METHODS: Retrospective cohort study of children 0-18 years with ICD-9/ICD-10 diagnosis codes for firearm injury in the emergency department or inpatient setting from 2010-2016 in the Medicaid MarketScan claims database. Outcomes included: 1) difference in healthcare encounters for one year before and one year after injury; 2) difference in healthcare expenditures; 3) difference in complex chronic disease status. Descriptive statistics characterized patient demographics and healthcare utilization. Health expenditures were evaluated with Wilcoxon Sign Rank Tests.

RESULTS: Among 3,296 children, there were 47,660 healthcare encounters before the injury and 61,660 after.
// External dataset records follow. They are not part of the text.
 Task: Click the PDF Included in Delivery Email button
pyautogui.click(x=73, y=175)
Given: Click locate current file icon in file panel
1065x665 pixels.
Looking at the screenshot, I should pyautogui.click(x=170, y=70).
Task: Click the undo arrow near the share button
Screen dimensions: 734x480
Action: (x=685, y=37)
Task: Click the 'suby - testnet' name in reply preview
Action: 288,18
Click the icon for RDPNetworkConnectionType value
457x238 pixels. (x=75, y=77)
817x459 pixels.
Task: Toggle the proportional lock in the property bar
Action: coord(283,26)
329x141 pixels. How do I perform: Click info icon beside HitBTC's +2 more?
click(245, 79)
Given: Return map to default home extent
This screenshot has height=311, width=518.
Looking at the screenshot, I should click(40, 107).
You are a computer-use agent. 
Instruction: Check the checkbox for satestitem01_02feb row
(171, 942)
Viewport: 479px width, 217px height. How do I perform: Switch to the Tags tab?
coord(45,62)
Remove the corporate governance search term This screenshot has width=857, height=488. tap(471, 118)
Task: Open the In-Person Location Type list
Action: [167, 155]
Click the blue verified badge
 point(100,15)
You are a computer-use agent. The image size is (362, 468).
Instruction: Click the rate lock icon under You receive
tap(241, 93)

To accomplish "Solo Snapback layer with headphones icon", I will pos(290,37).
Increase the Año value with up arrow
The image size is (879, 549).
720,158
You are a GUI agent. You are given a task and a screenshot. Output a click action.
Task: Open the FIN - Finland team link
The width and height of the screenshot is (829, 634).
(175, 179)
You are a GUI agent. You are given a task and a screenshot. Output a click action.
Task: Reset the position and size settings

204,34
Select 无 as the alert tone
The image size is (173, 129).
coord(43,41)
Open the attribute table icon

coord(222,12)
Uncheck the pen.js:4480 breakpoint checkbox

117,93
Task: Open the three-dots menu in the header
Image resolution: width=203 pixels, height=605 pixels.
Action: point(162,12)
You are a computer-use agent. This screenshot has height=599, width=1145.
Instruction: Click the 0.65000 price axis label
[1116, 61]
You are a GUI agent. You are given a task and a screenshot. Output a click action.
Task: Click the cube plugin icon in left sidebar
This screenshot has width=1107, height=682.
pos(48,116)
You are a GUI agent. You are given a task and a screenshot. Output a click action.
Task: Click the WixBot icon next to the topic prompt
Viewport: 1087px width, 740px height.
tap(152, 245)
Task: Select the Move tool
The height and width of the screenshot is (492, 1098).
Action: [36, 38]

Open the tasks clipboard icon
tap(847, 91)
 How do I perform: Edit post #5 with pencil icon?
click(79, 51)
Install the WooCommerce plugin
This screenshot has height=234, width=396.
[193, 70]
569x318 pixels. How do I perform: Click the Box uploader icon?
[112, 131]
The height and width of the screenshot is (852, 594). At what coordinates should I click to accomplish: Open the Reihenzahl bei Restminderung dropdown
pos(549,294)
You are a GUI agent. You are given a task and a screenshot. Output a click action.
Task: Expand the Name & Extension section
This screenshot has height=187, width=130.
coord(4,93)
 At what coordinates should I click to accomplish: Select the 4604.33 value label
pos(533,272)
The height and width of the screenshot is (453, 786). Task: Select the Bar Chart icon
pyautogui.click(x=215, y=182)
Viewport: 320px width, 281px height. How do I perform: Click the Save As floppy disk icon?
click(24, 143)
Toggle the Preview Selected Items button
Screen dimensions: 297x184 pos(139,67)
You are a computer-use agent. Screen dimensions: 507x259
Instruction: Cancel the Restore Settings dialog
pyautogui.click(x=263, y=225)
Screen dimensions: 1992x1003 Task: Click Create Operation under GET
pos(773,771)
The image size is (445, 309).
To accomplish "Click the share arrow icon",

Concomitantly, there was an overall increase of $18.5 million in health expenditures ($5,612 per patient). There was a 40% increase in children qualifying for complex chronic condition status after firearm injury.

CONCLUSIONS: Children who experience non-fatal firearm injury have increased number of healthcare encounters, chronic disease classification, and healthcare expenditures in the year following the injury. Prevention of firearm injuries in this vulnerable age group may result in considerable reductions in morbidity and healthcare costs.